Я поверила ему. Ведь он был человеком утонченной мудрости. Именно утонченной. Мы смотрели на него, как на хрустальную вазу, боясь, что она вот-вот разобьется.

Человек из хрусталя, нежный человек, обладавший четырнадцатью профессиями. И все мы, окружавшие Антонова, все время боялись — вот-вот разобьется, вот сломается.

А он был на железном основании…

Хрупкий, хрустальный, а свое дело знал отлично.

Как-то вызывает к себе — передайте Попович, чтобы зашла…
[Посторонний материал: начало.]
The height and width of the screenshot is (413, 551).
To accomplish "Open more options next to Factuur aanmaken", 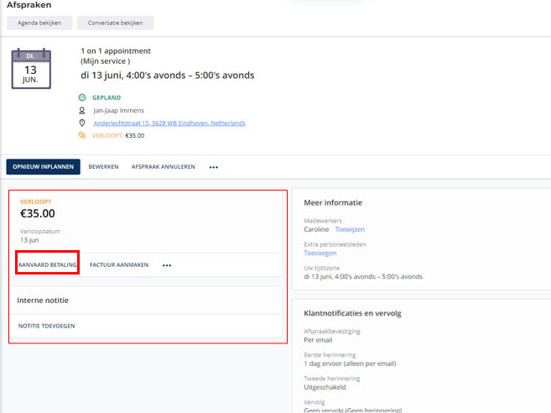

Захожу… Сразу же деловой разговор…

— У меня дело застопорилось на тормозах. Объясни, как летчика прижимает к спинке при торможении.

Объясняю: тормоза летчики используют лишь в предварительных, а не экстремальных условиях. Необходима кнопка, иначе тормозом не воспользуются — тяжело…

— Вот это я и хотел услышать… Я так и думал.

Он прекрасно чувствовал человека, управляющего самолетом, сам сидя в своем кабинете…

Наряду с этим он был весьма человечен. Любил не только людей, но и собак. И собаки его тоже любили. Когда Олег Константинович лежал в больнице, его огромная, но добрая собака не выдержала долгого расставания — скрылась в сарае и сдохла там в одиночестве.

Олег Константинович был общителен, но не навязчив в отношении дружбы. Не любил быть в центре общего внимания.

Помню, мы собирались у него на второй день Нового года.

Рождественская елка зажигалась в саду. На теплой веранде горел камин. Сам хозяин занимался огнем, а порой и кухней. Он очень любил жарить промасленные гренки, посыпая их резаным чесноком, — сказочное блюдо Генерального!

Он не любил крепких вин — предпочитал к торжественному столу сухое или полусухое вино. А вот кофе любил с ликером, угощая всех.

Собирались на торжества близкие знакомые и друзья. Олег Константинович не любил быть тамадою за столом — тамаду всегда выбирали. Но беседу активно поддерживал на любую тему, лишь бы она его интересовала. Любил спорить о литературе.

Из писателей ему особенно были близки Николай Гоголь и Антуан де Сент-Экзюпери. Их книги он знал наизусть, мгновенно распахивая на нужной странице книжку, снятую с полки.

Очень любил слушать музыку и пение.

Добрый друг, народная артистка Украины Дина Игнатовна Петриненко часто пела в доме Антоновых. Бывал здесь очень часто и Любомир Антонович Пыриг, и архитектор, академик Анатолий Владимирович Добровольский.

Появлялся здесь и Николай Михайлович Амосов — знаменитый хирург и писатель, многолетний друг Антонова.

Хозяин очень ценил это разностороннее общество, встречавшееся не только в доме Антоновых, но и в совместных автопутешествиях в отпускное время.